Loss of slit protein nephrin is associated with reduced antioxidant superoxide dismutase expression in podocytes shed from women with preeclampsia.

Recent findings of podocyte shedding/podocyturia highlight the central significance of podocyte injury in preeclampsia, a hypertensive disorder unique to human pregnancy. To test the hypothesis that oxidative stress contributes to kidney podocyte injury in preeclampsia, we specifically examined expression and distribution of antioxidant CuZn-SOD with nephrin and podoplanin in shed podocytes from women with preeclampsia. Human podocyte AB 8/13 cells served as control. We found that CuZn-SOD was localized at the front/outreach region of nephrin at the cell periphery (foot process areas) in control podocytes and expression of CuZn-SOD, nephrin, and podoplanin were all dislocated or lost in shed podocytes from preeclamptic patients. We further tested oxidative stress-induced nephrin shedding in podocytes, in which AB 8/13 podocytes were cultured under lowered oxygen condition (2%O2 ) or treated with hypoxic mimicking agent cobalt chloride.
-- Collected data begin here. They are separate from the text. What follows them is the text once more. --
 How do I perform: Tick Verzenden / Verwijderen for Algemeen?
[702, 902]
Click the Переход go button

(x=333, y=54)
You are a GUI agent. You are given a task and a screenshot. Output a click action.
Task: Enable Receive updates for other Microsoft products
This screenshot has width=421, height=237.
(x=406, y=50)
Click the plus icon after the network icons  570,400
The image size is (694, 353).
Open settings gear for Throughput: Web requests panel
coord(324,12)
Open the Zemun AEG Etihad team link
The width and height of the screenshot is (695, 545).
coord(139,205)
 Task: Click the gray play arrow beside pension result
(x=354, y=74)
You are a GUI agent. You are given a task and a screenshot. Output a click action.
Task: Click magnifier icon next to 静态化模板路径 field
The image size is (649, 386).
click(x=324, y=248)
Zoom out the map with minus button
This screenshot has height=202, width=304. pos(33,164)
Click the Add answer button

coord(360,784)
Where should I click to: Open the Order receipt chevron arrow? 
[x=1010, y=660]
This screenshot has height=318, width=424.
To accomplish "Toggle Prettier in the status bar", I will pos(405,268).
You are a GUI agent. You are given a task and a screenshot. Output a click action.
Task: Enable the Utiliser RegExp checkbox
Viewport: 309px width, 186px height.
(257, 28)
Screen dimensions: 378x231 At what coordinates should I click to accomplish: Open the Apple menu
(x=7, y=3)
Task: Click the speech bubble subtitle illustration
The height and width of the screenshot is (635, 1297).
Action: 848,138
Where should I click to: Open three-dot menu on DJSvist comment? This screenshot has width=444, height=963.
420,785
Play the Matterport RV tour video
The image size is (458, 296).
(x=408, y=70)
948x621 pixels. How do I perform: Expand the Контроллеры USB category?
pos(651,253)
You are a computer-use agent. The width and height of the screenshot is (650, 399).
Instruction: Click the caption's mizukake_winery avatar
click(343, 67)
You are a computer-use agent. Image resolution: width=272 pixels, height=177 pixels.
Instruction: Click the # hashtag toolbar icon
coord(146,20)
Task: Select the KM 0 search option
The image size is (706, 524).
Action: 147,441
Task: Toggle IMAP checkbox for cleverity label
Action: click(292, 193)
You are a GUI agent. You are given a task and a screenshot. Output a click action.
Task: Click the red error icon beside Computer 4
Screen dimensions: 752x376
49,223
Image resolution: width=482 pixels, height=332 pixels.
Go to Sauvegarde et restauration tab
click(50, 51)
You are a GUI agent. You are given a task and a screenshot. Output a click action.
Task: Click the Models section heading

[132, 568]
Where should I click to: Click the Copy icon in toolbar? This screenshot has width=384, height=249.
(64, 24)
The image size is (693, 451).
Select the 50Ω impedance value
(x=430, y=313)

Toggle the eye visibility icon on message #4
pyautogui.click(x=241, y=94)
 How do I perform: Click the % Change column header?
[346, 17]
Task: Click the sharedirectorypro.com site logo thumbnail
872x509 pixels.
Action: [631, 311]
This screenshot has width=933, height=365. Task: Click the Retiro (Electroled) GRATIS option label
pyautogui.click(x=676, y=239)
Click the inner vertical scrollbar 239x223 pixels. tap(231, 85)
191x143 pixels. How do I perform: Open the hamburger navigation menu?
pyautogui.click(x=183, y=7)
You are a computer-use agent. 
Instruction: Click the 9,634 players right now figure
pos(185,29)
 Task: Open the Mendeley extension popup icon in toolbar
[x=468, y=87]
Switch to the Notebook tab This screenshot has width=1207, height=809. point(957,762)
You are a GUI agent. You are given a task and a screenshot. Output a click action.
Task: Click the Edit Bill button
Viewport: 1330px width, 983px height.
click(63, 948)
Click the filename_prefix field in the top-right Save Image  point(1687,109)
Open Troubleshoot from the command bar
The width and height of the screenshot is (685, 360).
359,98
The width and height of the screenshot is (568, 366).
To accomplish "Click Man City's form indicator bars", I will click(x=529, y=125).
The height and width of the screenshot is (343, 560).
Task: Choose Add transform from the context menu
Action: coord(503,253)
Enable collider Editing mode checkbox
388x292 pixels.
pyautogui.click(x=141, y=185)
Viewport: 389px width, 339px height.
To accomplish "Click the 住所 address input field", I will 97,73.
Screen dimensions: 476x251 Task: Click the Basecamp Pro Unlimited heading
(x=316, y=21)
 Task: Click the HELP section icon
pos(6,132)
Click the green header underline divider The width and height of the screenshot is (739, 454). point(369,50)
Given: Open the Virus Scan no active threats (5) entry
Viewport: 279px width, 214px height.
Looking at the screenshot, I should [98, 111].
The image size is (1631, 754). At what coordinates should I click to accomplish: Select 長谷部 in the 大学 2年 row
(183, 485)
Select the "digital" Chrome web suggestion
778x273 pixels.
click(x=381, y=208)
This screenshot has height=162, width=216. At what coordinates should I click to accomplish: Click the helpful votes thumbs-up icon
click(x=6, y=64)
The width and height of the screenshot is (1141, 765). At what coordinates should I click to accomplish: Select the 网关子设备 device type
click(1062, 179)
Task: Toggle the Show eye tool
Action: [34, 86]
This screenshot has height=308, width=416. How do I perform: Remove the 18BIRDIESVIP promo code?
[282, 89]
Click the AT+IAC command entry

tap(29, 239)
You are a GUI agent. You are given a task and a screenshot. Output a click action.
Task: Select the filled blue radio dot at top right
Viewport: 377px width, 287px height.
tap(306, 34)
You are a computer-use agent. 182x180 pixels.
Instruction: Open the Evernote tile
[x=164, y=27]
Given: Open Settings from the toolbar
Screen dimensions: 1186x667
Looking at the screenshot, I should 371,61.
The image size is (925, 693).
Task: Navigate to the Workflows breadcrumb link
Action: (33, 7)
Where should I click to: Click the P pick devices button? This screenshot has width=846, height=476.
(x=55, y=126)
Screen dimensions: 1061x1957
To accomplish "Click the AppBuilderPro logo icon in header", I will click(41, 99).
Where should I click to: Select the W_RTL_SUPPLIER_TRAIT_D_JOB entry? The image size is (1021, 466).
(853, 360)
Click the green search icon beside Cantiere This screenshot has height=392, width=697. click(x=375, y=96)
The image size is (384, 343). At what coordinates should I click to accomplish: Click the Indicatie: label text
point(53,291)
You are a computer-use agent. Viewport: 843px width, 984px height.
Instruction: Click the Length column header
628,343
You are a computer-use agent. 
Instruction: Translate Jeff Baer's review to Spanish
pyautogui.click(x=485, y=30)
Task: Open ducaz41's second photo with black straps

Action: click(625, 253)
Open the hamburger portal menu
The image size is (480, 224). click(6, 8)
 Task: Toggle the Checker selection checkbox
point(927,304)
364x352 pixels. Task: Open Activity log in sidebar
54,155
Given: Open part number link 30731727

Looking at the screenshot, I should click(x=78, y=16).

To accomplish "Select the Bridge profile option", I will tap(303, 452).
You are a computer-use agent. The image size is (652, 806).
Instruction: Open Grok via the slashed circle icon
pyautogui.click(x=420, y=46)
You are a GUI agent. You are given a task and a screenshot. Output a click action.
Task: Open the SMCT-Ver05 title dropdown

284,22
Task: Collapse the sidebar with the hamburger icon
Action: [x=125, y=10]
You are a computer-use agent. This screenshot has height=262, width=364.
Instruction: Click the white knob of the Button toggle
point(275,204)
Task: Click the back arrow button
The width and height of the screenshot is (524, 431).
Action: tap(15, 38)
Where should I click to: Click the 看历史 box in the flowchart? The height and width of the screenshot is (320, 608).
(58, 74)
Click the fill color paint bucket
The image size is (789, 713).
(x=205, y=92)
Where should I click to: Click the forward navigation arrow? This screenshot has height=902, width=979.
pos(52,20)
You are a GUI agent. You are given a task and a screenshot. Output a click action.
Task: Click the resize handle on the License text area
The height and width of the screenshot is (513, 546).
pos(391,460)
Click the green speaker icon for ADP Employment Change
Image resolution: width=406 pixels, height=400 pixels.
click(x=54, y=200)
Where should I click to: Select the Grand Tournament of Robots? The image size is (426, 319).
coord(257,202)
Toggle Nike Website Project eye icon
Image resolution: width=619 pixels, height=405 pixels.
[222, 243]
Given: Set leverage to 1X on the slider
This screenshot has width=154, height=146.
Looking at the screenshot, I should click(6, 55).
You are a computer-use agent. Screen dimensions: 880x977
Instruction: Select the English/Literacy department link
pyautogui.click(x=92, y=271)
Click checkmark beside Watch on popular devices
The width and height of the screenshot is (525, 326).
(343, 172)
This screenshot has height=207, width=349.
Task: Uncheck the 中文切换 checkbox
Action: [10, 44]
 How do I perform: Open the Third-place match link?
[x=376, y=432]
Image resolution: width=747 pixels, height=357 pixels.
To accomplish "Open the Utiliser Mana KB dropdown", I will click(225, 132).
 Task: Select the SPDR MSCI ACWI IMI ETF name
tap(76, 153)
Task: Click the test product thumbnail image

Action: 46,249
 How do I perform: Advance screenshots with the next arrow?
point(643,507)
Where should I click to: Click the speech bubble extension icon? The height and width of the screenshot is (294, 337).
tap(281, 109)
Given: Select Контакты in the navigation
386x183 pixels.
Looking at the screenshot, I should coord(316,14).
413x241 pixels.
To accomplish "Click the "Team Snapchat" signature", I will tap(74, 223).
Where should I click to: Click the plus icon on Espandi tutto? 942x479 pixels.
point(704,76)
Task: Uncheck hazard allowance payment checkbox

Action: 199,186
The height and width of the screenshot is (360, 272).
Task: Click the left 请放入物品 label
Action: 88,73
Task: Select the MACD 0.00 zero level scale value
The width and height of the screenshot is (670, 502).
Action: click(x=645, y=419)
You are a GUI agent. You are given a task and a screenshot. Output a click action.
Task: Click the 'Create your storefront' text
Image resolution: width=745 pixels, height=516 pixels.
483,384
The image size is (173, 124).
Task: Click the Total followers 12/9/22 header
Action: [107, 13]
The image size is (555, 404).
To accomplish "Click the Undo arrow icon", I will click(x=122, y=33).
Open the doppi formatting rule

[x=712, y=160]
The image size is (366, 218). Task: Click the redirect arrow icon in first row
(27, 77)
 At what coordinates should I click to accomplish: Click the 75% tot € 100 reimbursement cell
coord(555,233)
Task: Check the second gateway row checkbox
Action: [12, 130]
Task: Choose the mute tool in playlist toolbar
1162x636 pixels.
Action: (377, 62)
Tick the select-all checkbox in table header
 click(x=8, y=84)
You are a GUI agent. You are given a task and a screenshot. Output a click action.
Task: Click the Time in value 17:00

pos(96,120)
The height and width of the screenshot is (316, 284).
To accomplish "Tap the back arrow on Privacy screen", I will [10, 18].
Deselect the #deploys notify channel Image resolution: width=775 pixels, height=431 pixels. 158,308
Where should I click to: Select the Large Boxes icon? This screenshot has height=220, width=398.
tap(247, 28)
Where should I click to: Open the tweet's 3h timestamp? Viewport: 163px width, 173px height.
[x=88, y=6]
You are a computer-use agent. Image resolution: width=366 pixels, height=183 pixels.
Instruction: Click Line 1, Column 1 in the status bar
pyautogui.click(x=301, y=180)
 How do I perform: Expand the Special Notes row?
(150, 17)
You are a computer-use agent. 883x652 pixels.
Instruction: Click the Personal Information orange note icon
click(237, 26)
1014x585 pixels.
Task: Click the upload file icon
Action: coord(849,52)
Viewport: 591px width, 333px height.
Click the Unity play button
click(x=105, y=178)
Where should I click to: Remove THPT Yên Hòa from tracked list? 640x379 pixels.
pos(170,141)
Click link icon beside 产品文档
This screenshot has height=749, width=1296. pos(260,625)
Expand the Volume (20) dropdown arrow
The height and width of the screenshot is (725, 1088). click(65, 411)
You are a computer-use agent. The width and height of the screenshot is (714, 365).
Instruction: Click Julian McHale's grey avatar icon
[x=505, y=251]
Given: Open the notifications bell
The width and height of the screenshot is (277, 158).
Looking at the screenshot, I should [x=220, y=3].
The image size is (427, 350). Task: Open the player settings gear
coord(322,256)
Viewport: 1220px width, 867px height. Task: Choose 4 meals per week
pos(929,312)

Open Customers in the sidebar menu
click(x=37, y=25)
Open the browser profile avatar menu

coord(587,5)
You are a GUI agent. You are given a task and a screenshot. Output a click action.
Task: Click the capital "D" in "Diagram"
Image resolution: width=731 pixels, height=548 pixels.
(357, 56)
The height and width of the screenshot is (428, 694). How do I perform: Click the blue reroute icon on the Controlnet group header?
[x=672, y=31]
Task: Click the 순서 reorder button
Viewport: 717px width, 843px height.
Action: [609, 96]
Our results showed that reduced nephrin and podoplanin expression were associated with downregulation of CuZn-SOD expression in podocytes when cells were cultured under lowered oxygen or hypoxic conditions. Nephrin shed in urinary specimen from preeclamptic women was also determined by immunoprecipitation/immunoblotting. The molecular sizes of nephrin that corresponded to that were lost when cells were cultured under hypoxic conditions. We concluded that increased oxidative stress plays a significant role in inducing podocyte protein shedding in preeclampsia.